Well, I could...of course. But it just wouldn't be right.
I still think the New Yorker this week has a misuse of irony--God forbid--in the last sentence: "Last week, Clark called for a new overseer in Iraq, accountable to an international body. Richard Holbrooke, for one, thinks that Wes Clark would have been the perfect choice to oversee the nation-building following George Bush's war. 'That is the supreme irony in all this,' he said."
That is not a contrast between what we expected and what happened, not exactly. Instead it is a contrast between how things are and how they might have been.
I guess I'm nit picking.
(Usually, when people care about shite like this I get very annoyed so I'll shut up now. I hate language nit picking. I don't know why.
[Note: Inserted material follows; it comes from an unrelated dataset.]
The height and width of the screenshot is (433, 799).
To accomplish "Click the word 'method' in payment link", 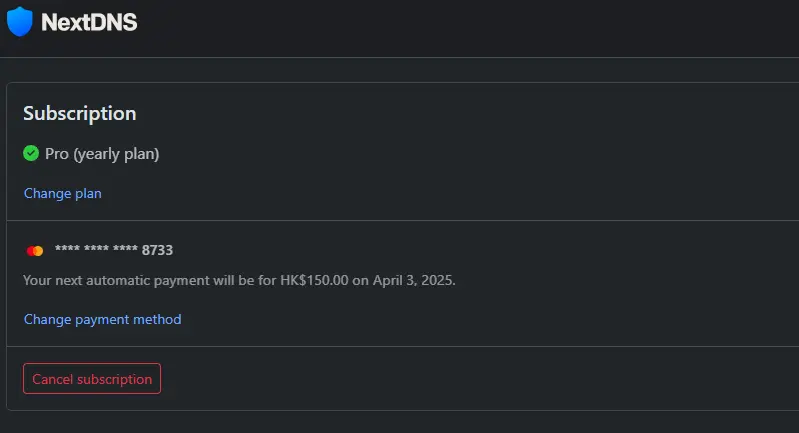I will tap(157, 319).
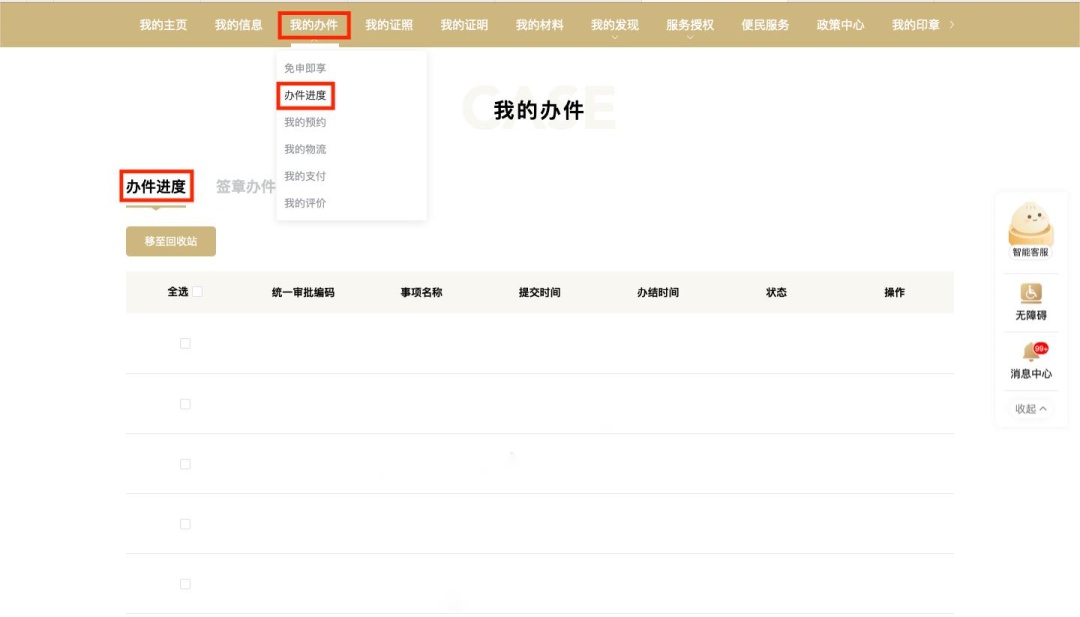
Task: Select the fifth row's checkbox
Action: 185,584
Perhaps it was one of the things I first found traumatic when forced to move to the East Coast and hang around with graduates of swanky colleges...Well, not forced...I was bribed by a rich university and lacked the willpower to resist the idea of getting paid not to work for years on end...I thought I could stay pure but I ended up a little bit like
them and so am tormented with the occasional desire to throttle myself. Still, it was nice to lie around doing nothing all those years even though I do read the New Yorker now.)
Speaking of the New Yorker, this is a great story from Haruki Murakami. The other story I've read of his in the NY-er was also fab.
This is the Wes Clark story...
It's fascinating. This article shows you the subtle way one can smear someone. After reading the article you think you've been told something bad about Wes Clark. (Besides the fact his name is 'Wes.' That's kind of a sucky name.) But you haven't. You only think you have. You know: People didn't like him. Also: He wanted to do the Kosovo thing and it didn't work out perfectly. (None of the reasons discussed seem to be his fault.) He got fired and lots of people whose interests one might suspect anyway don't like him. Finally, he doesn't blink often and is 'stiff.'
I don't care. I have no strong views on Clark...But it is intriguing that they get these people to say: "That guy's a real jerk! He's a rotten person!" and this is very damning politically. In fact, it's a bit scary it can be so easy to destroy someone this way.
Somehow the article makes you think that there's something wrong with the guy without ever quite explaining what that is. Then you remember: Gee, the guy we got now is a guy that
everyone likes. Why, I don't think anyone's been more likable since...Reagan!
So maybe that's how we get guys like these for President?